There is a new project taking root on Pine Street.

With the closing of the Pathmark grocery store in Lackawanna Plaza, many nearby residents were concerned about the neighborhood having a local source of healthy, affordable food.

Mary See is the owner of the 73 See Gallery, at 73 Pine St. In response to the Pathmark closing, she worked with other residents and business owners in the area to establish the Pine Street Community Garden.

The garden consists of a series of raised beds and planter boxes near the gallery and around the neighborhood. To help expand the garden, the group has applied for a grant from the organic food company Seeds of Change, which awards grants annually to school and community gardens. The 50 applicants that receive the most votes will be announced on April 24, and the grant recipients will be announced on May 8.

“When Pathmark closed, my neighborhood has been struggling with groceries,” See said. “It was a really symbolic thing, that we didn’t have access to a grocery store.

“I think that the town is unaware of the pressure it’s been putting on people, not being able to walk to a grocery store,” she said.

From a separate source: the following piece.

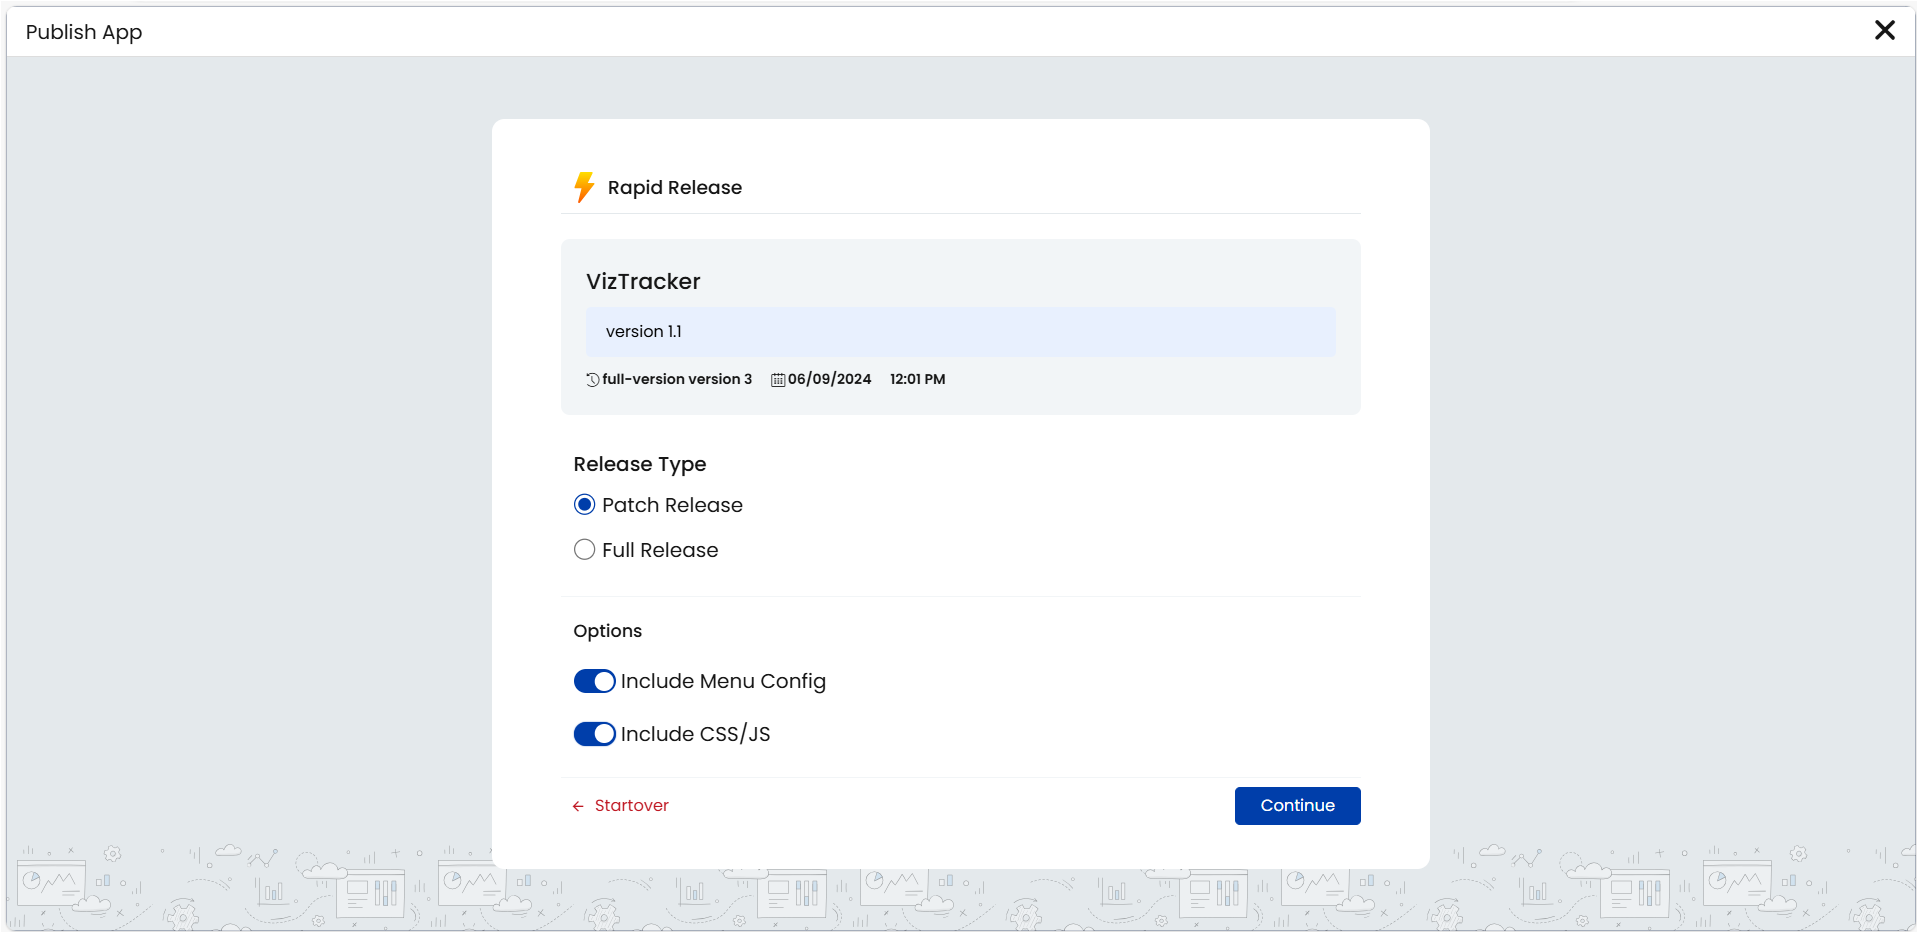The height and width of the screenshot is (933, 1918).
Task: Select the Full Release radio button
Action: pos(585,550)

For many households, who may not have access to a car, a trip to the grocery store often requires public transportation, which poses additional complications, See said.

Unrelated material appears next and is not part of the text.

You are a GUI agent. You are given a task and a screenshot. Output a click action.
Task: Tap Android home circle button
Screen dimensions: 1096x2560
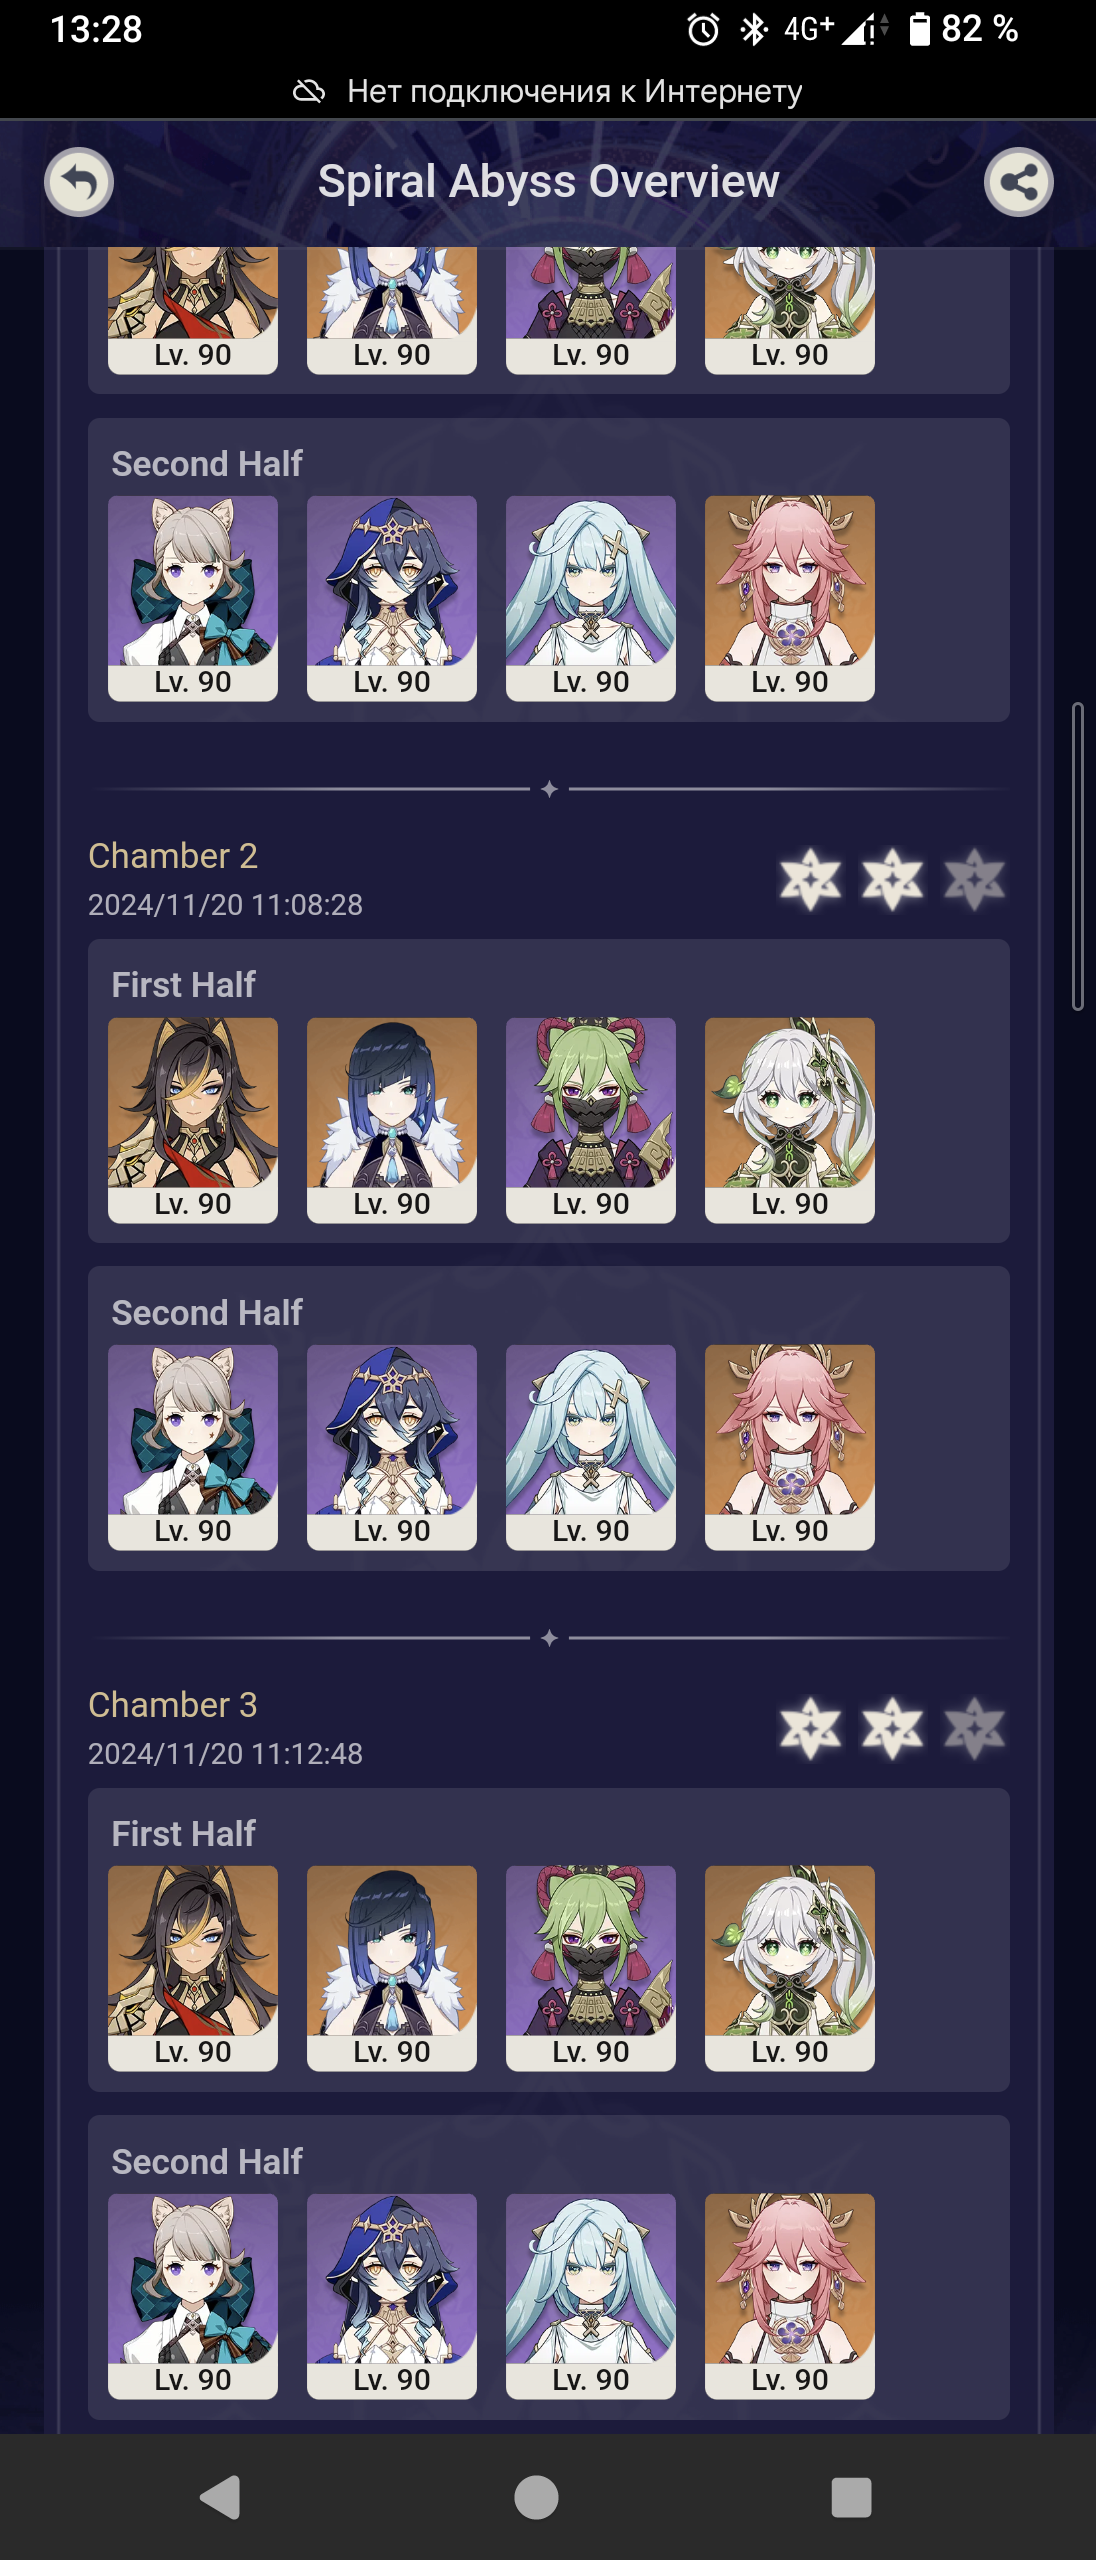click(536, 2497)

“You can take a bus or a train to Foodtown in Bloomfield,” she said.

For customers who spend $25 or more, the store’s owner will arrange for a ride home if the customer needs it. But for other grocery stores, it gets more difficult, usually involving a taxi trip or a bus ride. “And you can only carry what you can carry, because you can’t take a grocery cart on the bus.”

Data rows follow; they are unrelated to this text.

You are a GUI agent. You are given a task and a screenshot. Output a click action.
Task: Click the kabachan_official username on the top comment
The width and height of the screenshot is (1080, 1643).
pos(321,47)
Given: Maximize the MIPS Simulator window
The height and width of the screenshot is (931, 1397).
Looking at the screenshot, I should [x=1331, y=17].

If someone runs out of something during the middle of the week, See said, their only options are the CVS or local convenience stores.

According to data from the United Way of Northern New Jersey, about 23 percent of households in Montclair are either below the poverty level or are classified as ALICE households: Asset Limited, Income Constrained, Employed.

Stephanie Hoopes is the director of the United Way’s ALICE program.

“Having enough food is a basic challenge for ALICE and poverty-level households. In 2015, the food budget for the Household Survival Budget is $612 per month for a family of four in Essex County (based on the USDA Thrifty Food Plan, the most minimal of the USDA’s four food plans and requires skill and time for cooking and shopping),” she said in an email on Monday.

“In Montclair, 23 percent of households do not earn enough to afford even this basic budget. And the Consumer Expenditure Survey (CES) estimates that a family actually spends $924 on average per month on food.”

The Pathmark in Lackawanna Plaza closed in November 2015, after A&P, its parent company, declared bankruptcy.

In the garden’s first season, See remembers, they grew items like cucumber, dill and garlic, and used them to make pickles.

All of the neighborhood children were involved in the garden’s first season, she said. And in the garden’s profile on the Seeds of Change website, it is noted that the garden was also used as a small park by the community, and as a venue for special events and small concerts.

See said the next step is to install the framework for a vertical garden, in which plants and vegetables are grown from containers on a climbing frame rather than on the ground.